Table 1-2 Digraph Sequences
Digraph Sequence Character Represented
<: [
:> ]
<% {
%> }
%: #
%:%: ##

1.2 Identifiers

An identifier is a sequence of characters that represents a name for the following:

  • Variable
  • Function
  • Label
  • Type definition
  • Structure, enumeration, or union tag
  • Structure, enumeration, or union member
  • Enumeration constant
  • Macro
  • Macro parameter

The following rules apply to identifiers:

  • Identifiers consist of a sequence of one or more: uppercase or lowercase alphabetic characters, universal character names, the digits 0 to 9, the dollar sign ($), and the underscore character (_).
    Using the $ character provokes a warning from the compiler in strict ANSI mode.
  • Character case is significant in identifiers; for example, the identifier Test1 is different from the identifier test1.
  • Identifiers cannot begin with a digit.
  • Do not begin identifiers with an underscore; the ANSI C standard reserves such identifiers for internal names.
  • Each universal character name in an identifier must designate a character whose encoding in ISO/IEC 10646 falls into one of the ranges specified in Appendix F.
  • Keywords are not identifiers ( Section 1.5 lists the C keywords).
  • Using the names of library functions for identifiers is bad practice (Chapter 9 lists the C library function names). A function with the same name as a library function will supersede the library function. This may be the desired outcome, but program maintenance can be confusing.
  • In general, identifiers are separated by white space, punctuators, or operators. For example, the following code fragment has four identifiers:


    struct employee { int number; char sex; } emp; 
    

    The identifiers are: employee, number, sex, and emp. (struct, int, and char are keywords).

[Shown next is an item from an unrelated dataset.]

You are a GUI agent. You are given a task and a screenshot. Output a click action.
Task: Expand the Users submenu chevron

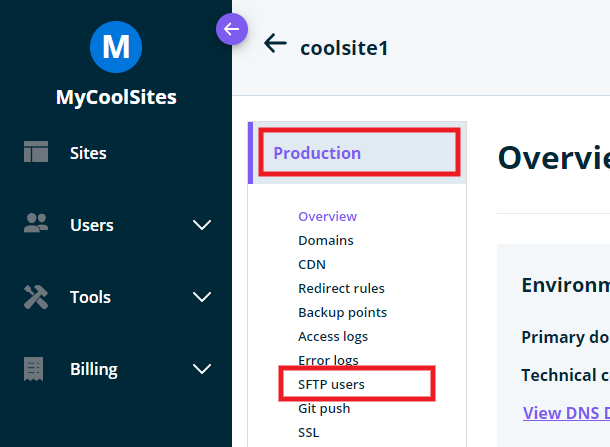coord(202,225)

An identifier without external linkage has at most 32,767 significant characters. An identifier with external linkage has 1023 significant characters on Tru64 UNIX systems and 31 significant characters for OpenVMS platforms. ( Section 2.8 describes linkage in more detail.) Case is not significant in external identifiers on OpenVMS systems.

Identifiers that differ within their significant characters are different identifiers. If two or more identifiers differ in nonsignificant characters only, they are treated as the same identifier.

1.3 Universal Character Names

Universal character names provide a way to name other characters. They can be used in identifiers, character constants, and string literals to designate characters that are not in the basic character set.

A universal character name begins with a \u or \U and is followed by either four or eight hexadecimal digits.

The universal character name \Unnnnnnnn designates the character whose eight-digit short identifier (as specified by ISO/IEC 10646) is nnnnnnnn) Similarly, the universal character name \unnnn designates the character whose four-digit short identifier is nnnn (and whose eight-digit short identifier is 0000nnnn).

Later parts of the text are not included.